-- Opening Marker --
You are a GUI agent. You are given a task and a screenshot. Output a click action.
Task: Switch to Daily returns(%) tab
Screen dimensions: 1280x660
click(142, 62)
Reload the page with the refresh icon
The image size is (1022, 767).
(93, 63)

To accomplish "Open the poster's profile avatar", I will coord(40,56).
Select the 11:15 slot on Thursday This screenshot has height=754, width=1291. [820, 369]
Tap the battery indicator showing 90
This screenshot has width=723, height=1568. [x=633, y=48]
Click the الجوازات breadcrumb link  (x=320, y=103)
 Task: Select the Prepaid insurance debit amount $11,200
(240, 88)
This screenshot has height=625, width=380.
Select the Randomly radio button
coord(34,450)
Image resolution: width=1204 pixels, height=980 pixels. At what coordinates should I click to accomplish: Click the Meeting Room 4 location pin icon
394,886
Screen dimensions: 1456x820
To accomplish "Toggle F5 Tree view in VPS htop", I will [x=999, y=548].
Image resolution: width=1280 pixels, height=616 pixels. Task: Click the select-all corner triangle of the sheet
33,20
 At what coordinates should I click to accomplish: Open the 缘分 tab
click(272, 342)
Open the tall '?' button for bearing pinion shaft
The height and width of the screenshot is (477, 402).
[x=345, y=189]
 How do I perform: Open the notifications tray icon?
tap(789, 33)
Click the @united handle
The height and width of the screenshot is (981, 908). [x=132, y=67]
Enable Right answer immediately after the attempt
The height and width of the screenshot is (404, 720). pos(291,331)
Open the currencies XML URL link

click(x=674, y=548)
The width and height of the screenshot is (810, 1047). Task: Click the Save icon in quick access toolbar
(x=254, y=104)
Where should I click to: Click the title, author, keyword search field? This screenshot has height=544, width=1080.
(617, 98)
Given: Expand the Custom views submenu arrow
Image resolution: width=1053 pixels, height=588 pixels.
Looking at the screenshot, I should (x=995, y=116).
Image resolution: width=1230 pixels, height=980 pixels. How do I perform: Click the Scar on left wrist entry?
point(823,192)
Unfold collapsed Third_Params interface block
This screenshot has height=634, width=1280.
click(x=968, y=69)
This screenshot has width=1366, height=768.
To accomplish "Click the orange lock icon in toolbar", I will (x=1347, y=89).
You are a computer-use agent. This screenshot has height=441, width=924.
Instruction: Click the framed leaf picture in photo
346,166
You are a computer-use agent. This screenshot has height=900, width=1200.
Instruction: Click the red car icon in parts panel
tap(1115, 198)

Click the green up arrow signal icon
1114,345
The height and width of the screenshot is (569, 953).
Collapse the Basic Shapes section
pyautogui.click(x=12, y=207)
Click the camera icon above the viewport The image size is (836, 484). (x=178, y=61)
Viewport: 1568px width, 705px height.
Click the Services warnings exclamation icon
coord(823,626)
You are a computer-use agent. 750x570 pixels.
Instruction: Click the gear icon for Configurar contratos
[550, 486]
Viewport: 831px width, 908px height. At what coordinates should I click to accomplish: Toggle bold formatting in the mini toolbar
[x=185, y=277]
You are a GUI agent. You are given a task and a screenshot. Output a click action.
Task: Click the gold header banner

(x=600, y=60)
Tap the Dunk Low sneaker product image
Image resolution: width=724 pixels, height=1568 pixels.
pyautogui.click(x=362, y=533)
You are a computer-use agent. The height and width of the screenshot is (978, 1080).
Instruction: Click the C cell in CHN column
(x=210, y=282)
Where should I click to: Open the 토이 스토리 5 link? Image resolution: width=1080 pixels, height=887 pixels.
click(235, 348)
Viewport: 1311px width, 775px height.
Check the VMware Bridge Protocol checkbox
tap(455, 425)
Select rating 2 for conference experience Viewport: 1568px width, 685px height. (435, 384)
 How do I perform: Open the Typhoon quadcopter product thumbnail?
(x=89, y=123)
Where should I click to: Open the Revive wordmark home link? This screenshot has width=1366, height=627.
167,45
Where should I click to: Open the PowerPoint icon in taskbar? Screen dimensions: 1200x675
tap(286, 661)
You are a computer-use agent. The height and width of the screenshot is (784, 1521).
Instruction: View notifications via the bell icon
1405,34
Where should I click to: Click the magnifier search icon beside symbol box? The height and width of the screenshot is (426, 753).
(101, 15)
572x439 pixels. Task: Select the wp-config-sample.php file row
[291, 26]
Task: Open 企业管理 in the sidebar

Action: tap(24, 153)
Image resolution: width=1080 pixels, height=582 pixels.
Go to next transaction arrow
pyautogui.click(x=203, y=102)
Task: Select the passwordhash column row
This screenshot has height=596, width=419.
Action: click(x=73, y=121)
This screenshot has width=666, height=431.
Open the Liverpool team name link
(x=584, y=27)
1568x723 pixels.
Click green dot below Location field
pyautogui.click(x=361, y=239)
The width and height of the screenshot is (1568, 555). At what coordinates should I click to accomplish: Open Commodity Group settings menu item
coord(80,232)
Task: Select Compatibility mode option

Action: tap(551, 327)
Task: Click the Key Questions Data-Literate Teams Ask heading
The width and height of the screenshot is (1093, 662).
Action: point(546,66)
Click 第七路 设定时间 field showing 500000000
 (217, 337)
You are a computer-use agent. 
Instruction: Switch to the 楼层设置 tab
-- Closing Marker --
PROBLEM REQUIREMENTS:
Each line above that contains "computer" must be copied out.

FINISHED EXERCISE:
You are a computer-use agent. This screenshot has height=441, width=924.
You are a computer-use agent. This screenshot has height=900, width=1200.
You are a computer-use agent. 750x570 pixels.
You are a computer-use agent. The height and width of the screenshot is (978, 1080).
You are a computer-use agent. The height and width of the screenshot is (784, 1521).
You are a computer-use agent. 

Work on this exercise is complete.